- Requirements
A. In the forum post, how many Designer Models show positive excess return over the past 1 year?
B. Repeat the stretch of the forum post that begins with the words containing "Here are some" and ends with "(108 of 258)".

- Page text
────

I have been a P123 member for just over 5 years. While I do not design my own models, I am smart about how I invest/trade: I keep trading costs low; I subscribe to multiple models with proven track records and high scores in the momentum and value rankings; I stay committed to models (don’t back out when the going gets tough); I invest in a mix of large caps, mid caps, and small caps, etc. I have always subscribed to anywhere from 4-6 Designer Models (or R2G models in the old vernacular), and I follow the trade signals meticulously and in a timely fashion.

I have 15 years of investing experience, and I have chased many fads and follies in those 15 years. I’ve tried stocks, ETFs, mutual funds, leveraged ETFs, etc. But I continue to learn from my mistakes and become a wiser investor.

Here are some quick stats on Designer Models as of today:

– 23.6% of models have positive excess return over the past 3 months (69 of 292)
– 41.9% of models have positive excess return over the past 1 year (108 of 258)
– 42% of models have positive excess return over the past 2 years (87 of 207)

Those results don’t lead to very good odds of beating the market by using Designer Models. Further, these numbers exclude the countless models that have been retired over the past 2 years. If you were able to account for that survivorship bias, the percentage of models with excess returns would be lower. Clearly, it’s been a tough period for Designer Models. I wonder if it’s naive of me to think I am smart enough to find the minority of models that will outperform over the long-term.

What if we could see the since inception excess return of every model that lasted more than 6 months here on the platform? What percentage of them would have excess returns since inception?

────

- Provided data
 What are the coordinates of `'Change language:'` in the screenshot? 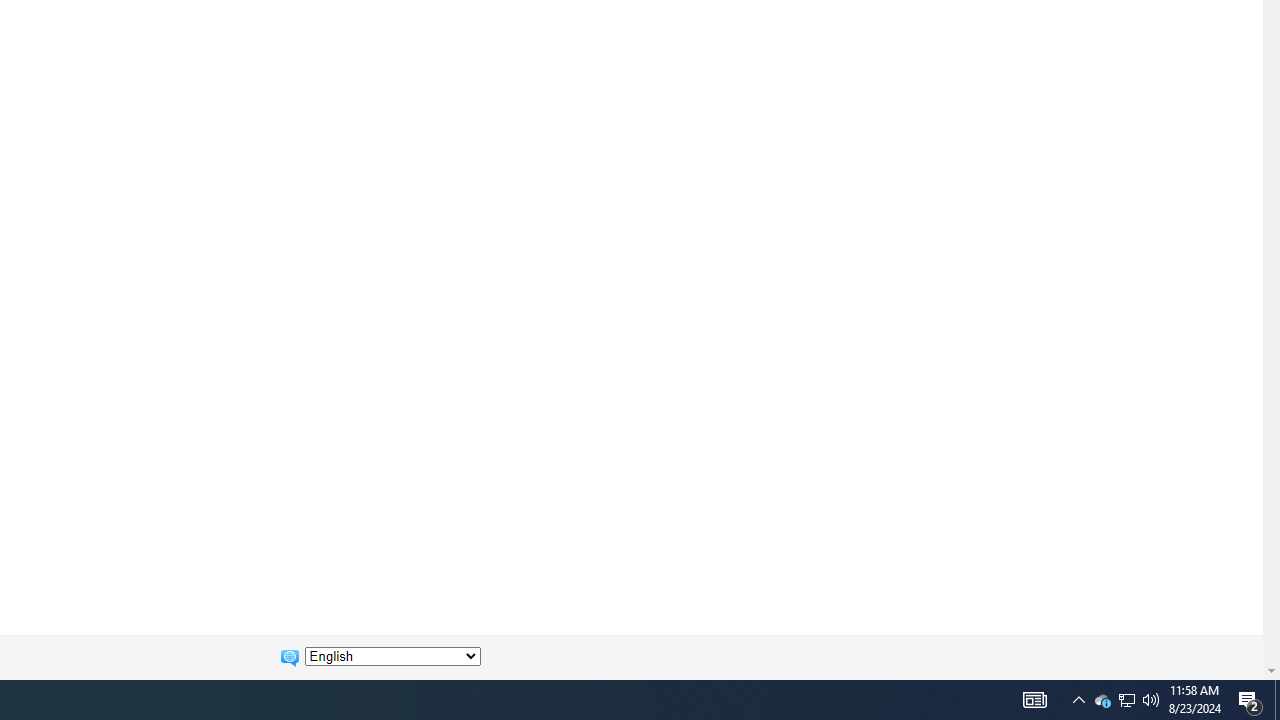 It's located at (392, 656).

────

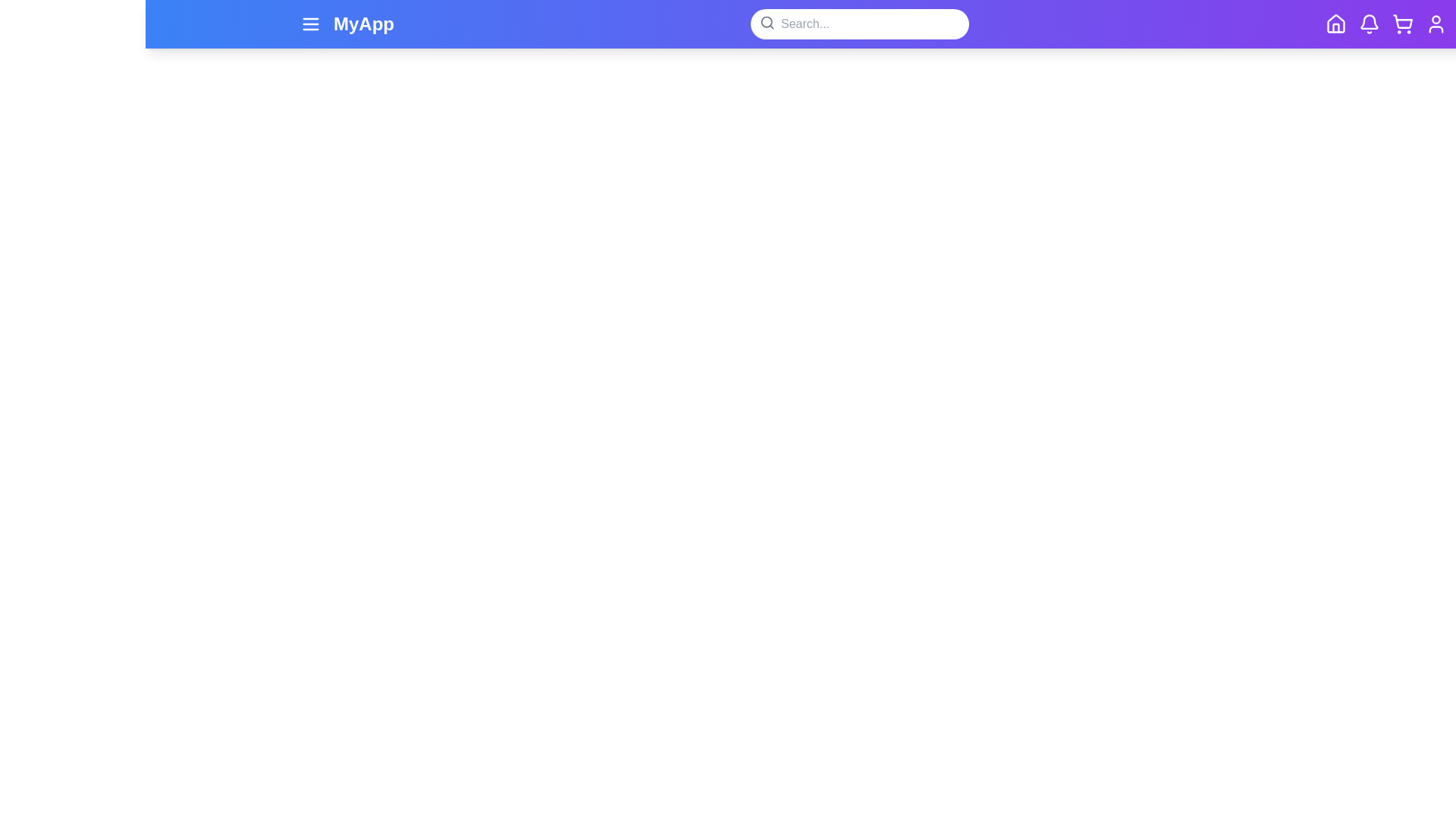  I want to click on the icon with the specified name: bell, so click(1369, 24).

────

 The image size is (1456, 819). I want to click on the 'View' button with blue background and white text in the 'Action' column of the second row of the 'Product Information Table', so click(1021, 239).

────

- Exercise answers
A. 108 of 258, or 41.9%

B.
Here are some quick stats on Designer Models as of today:

– 23.6% of models have positive excess return over the past 3 months (69 of 292)
– 41.9% of models have positive excess return over the past 1 year (108 of 258)